§ YOUR OBJECTIVE:
The data should be restated word for word, in full.

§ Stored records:
______________________________

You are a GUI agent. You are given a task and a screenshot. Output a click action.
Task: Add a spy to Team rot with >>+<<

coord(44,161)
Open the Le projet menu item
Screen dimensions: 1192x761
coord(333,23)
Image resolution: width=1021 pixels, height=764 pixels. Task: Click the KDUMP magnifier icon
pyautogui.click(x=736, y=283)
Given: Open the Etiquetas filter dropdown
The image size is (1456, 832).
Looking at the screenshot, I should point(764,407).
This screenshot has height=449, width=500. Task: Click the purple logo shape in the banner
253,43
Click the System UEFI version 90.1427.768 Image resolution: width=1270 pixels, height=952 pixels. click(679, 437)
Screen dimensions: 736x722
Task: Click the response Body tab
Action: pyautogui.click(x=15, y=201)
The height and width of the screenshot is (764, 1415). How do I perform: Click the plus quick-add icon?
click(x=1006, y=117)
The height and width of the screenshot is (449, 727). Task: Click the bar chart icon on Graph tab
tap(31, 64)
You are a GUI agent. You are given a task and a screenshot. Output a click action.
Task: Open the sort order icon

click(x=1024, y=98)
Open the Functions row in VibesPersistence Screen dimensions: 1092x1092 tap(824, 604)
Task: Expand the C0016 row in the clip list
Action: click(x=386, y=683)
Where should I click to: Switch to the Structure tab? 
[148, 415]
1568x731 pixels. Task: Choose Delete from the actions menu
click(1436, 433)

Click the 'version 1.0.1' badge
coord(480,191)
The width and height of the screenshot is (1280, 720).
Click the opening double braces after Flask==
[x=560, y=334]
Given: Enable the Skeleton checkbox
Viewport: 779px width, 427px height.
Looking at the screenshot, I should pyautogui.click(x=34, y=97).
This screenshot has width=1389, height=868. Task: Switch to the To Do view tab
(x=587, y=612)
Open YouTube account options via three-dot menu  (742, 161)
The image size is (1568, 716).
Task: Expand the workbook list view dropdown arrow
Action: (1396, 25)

______________________________

§ RESULT OF THE TASK:
You are a GUI agent. You are given a task and a screenshot. Output a click action.
Task: Add a spy to Team rot with >>+<<

coord(44,161)
Open the Le projet menu item
Screen dimensions: 1192x761
coord(333,23)
Image resolution: width=1021 pixels, height=764 pixels. Task: Click the KDUMP magnifier icon
pyautogui.click(x=736, y=283)
Given: Open the Etiquetas filter dropdown
The image size is (1456, 832).
Looking at the screenshot, I should point(764,407).
This screenshot has height=449, width=500. Task: Click the purple logo shape in the banner
253,43
Click the System UEFI version 90.1427.768 Image resolution: width=1270 pixels, height=952 pixels. click(679, 437)
Screen dimensions: 736x722
Task: Click the response Body tab
Action: pyautogui.click(x=15, y=201)
The height and width of the screenshot is (764, 1415). How do I perform: Click the plus quick-add icon?
click(x=1006, y=117)
The height and width of the screenshot is (449, 727). Task: Click the bar chart icon on Graph tab
tap(31, 64)
You are a GUI agent. You are given a task and a screenshot. Output a click action.
Task: Open the sort order icon

click(x=1024, y=98)
Open the Functions row in VibesPersistence Screen dimensions: 1092x1092 tap(824, 604)
Task: Expand the C0016 row in the clip list
Action: click(x=386, y=683)
Where should I click to: Switch to the Structure tab? 
[148, 415]
1568x731 pixels. Task: Choose Delete from the actions menu
click(1436, 433)

Click the 'version 1.0.1' badge
coord(480,191)
The width and height of the screenshot is (1280, 720).
Click the opening double braces after Flask==
[x=560, y=334]
Given: Enable the Skeleton checkbox
Viewport: 779px width, 427px height.
Looking at the screenshot, I should pyautogui.click(x=34, y=97).
This screenshot has width=1389, height=868. Task: Switch to the To Do view tab
(x=587, y=612)
Open YouTube account options via three-dot menu  (742, 161)
The image size is (1568, 716).
Task: Expand the workbook list view dropdown arrow
Action: (1396, 25)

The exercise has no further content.